Embora seja um trabalho de ficção, a série conta, por exemplo, o episódio verídico da saída do Tenente Pires da ilha timorense a bordo de um submarino para pedir apoio aos australianos e como, sem ter sucesso nessa missão, regressou a Timor para continuar a resistência, mesmo sabendo que lhe custaria a própria vida.
“Para mim era importante, moralmente, prestar-lhe a devida homenagem”, acrescenta Marco Delgado que, a partir de agora, poderá juntar o rosto do Tenente Pires à sua galeria de personagens.
O realizador Francisco Manso destacou ao PÁGINA UM que o Tenente Pires, “não sendo conhecido como uma pessoa anti-regime, era um militar à antiga e mantinha a crença de defender todos até à morte, sobretudo após o abandono pelo regime”. Uma situação que, mais tarde, em 1961 será de novo colocada na invasão da Índia portuguesa, mas com um desfecho diferente.
Estima-se que morreram cerca de 50 mil pessoas durante os três anos e meio da ocupação japonesa de Timor. A série está já prevista para ser exibida na televisão de Timor, tendo havido, há um mês, uma apresentação pública na antiga ilha portuguesa.
Com a acção a desenrolar-se entre os anos de 1942 a 1945, Francisco Manso refere que, ao longo das filmagens, em termos cinematográficos, há filmes que “não deixam de ser uma referência” como os clássicos A Ponte do Rio Kwai e ainda Feliz Natal, Mr. Lawrence.
Inicialmente prevista para ser filmada no cenário natural de Timor, as restrições da pandemia obrigaram a uma mudança de planos. Assim, as matas da antiga província portuguesa na Ásia foram recriadas num outro território bem português, mas próximo da costa de África: a ilha da Madeira.
A Floresta Laurissilva da Madeira, um cenário luxuriante de espécies indígenas e anteriores à chegada dos navegadores portugueses àquelas paragens, ofereceu as imagens e cenário natural para se poder contar esta história.

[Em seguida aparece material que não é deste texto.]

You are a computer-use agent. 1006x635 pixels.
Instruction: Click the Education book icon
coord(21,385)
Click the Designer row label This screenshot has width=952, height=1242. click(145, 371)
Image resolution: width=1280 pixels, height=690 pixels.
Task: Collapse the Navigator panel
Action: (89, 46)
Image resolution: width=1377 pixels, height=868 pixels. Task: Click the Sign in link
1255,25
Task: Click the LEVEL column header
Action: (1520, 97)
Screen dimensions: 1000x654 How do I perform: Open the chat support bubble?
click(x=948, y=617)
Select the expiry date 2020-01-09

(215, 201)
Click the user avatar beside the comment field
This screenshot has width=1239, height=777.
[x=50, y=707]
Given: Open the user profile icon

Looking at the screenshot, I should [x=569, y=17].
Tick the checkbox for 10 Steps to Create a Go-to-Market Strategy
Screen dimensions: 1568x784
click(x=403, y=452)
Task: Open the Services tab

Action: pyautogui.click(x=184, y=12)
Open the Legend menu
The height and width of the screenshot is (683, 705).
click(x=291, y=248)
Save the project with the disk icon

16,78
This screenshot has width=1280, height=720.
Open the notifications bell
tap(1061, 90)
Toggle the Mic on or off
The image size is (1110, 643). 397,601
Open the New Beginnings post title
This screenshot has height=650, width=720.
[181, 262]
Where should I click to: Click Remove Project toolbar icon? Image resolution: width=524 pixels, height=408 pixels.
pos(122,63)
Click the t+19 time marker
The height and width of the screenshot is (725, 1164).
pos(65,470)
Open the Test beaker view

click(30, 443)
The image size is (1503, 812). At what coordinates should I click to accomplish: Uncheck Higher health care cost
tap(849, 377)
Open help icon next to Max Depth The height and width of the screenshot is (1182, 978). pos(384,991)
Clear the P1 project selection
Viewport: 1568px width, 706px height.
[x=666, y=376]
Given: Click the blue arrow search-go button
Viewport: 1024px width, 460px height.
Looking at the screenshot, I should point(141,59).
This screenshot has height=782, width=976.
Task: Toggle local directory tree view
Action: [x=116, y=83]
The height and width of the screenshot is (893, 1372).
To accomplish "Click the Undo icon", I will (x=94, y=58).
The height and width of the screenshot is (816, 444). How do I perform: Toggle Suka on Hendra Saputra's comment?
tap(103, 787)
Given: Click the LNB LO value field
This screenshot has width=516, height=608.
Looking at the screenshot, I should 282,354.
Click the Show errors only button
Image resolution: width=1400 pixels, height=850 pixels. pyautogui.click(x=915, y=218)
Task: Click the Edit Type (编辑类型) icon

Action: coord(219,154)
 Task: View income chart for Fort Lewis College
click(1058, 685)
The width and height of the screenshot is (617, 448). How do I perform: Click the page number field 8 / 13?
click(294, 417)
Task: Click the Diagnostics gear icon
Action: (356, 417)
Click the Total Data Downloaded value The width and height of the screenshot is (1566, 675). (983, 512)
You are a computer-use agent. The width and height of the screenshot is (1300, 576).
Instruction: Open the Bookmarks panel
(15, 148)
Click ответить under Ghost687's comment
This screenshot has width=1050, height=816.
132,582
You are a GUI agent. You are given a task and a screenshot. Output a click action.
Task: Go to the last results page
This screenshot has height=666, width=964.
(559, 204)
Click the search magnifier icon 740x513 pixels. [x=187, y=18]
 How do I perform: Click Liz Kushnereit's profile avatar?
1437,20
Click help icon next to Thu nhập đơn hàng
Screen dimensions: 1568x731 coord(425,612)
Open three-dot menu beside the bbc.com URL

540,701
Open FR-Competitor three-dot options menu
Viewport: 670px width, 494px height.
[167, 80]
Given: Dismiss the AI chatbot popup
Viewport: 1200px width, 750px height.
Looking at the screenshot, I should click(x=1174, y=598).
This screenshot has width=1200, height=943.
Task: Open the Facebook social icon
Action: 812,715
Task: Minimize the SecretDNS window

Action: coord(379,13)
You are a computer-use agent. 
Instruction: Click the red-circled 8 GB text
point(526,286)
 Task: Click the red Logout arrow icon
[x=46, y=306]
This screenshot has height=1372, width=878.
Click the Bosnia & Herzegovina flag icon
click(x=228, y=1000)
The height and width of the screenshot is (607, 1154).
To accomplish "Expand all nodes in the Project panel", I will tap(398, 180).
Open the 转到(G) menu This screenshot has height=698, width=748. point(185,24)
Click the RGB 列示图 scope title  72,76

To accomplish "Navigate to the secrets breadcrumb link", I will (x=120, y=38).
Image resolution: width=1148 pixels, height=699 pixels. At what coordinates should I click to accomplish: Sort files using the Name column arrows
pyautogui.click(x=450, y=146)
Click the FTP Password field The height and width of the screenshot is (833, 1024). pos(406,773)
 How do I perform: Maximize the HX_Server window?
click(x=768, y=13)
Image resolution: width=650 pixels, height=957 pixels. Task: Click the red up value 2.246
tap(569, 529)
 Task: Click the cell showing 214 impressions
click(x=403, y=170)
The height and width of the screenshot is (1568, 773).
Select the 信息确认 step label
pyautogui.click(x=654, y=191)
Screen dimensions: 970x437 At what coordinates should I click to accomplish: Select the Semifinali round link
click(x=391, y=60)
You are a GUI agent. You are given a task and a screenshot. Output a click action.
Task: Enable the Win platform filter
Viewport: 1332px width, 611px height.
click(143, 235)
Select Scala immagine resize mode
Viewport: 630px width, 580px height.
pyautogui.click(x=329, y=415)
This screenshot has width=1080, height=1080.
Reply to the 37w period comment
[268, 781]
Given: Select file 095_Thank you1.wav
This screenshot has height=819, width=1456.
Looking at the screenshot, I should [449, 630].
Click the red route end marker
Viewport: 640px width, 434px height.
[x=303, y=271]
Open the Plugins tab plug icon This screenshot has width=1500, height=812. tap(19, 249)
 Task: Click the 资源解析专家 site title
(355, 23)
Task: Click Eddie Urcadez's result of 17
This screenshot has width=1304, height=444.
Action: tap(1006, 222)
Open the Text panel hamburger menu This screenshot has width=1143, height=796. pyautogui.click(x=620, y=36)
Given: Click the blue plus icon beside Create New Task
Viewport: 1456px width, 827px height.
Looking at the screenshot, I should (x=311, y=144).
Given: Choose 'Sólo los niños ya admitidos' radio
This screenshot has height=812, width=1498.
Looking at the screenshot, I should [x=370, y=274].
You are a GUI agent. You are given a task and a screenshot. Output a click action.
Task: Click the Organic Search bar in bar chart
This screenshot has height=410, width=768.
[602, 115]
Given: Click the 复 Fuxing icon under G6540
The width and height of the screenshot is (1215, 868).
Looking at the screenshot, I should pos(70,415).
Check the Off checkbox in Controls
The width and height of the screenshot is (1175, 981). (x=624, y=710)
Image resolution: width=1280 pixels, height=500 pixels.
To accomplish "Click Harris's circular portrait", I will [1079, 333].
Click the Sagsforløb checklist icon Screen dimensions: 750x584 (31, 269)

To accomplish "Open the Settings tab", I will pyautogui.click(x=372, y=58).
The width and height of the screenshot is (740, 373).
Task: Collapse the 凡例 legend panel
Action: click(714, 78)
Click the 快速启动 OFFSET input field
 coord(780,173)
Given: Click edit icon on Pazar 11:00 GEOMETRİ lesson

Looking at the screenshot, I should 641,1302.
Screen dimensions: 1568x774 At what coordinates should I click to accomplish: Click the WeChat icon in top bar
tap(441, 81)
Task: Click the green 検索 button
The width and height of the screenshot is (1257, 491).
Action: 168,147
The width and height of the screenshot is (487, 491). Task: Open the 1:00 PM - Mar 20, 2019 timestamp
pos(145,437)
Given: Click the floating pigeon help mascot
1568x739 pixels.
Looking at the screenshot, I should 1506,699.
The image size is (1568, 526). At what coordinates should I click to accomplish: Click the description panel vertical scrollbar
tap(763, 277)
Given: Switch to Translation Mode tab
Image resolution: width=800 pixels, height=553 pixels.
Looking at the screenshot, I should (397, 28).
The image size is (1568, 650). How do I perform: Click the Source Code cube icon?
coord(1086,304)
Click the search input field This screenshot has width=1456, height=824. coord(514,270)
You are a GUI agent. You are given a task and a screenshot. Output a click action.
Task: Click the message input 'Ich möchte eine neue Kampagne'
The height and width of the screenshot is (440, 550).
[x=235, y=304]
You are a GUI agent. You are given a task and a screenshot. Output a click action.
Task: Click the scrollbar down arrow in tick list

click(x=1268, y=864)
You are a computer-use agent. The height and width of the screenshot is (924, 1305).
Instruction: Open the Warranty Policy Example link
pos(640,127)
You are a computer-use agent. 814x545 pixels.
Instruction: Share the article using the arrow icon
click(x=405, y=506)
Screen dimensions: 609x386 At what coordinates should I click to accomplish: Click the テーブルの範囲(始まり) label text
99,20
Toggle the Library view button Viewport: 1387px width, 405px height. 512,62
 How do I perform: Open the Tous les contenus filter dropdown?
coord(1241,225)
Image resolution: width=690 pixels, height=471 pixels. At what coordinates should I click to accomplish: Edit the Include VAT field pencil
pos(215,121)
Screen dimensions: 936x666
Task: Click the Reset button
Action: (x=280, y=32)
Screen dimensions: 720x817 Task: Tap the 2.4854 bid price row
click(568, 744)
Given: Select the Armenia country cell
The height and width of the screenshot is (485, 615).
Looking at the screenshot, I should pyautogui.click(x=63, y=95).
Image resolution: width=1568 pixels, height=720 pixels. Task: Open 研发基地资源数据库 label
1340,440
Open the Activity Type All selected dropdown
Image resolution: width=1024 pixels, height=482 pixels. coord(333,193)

A “magia” da ficção está nestes pequenos detalhes, que levaram Marco Delgado a recordar, por exemplo, o facto de estarem a filmar com temperaturas baixas, mas de forma a dar a entender que estavam a suar em pleno Verão na zona do Pacífico.
Fazem ainda parte do elenco de Abandonados, os actores António Pedro Cerdeira, Elmano Sancho, Luís Esparteiro, Maya Booth, Soraia Tavares, Virgílio Castelo, Chico Diaz, Sabri Lucas, Francisco Froes, Joaquim Nicolau, Marques D’Arede, Jorge Pinto, Rodrigo Santos, André Albuquerque e Paulo Calatré.
Vítor Norte, que tem sido uma presença regular na vasta filmografia de Francisco Manso, é outro dos actores que dão corpo às personagens envolvidas neste episódio da História de Portugal e da II Guerra Mundial, referindo-se como curiosidade acrescida que, ao interpretar o papel do juiz Nepomuceno dos Santos, tem a particularidade de encarnar o homem que era o pai do cantor Zeca Afonso, autor do “Grândola Vila Morena”.
Abandonados estreia dia 21 de Dezembro, às 21 horas na RTP1, havendo antestreias na RTP Play a partir das 12 horas.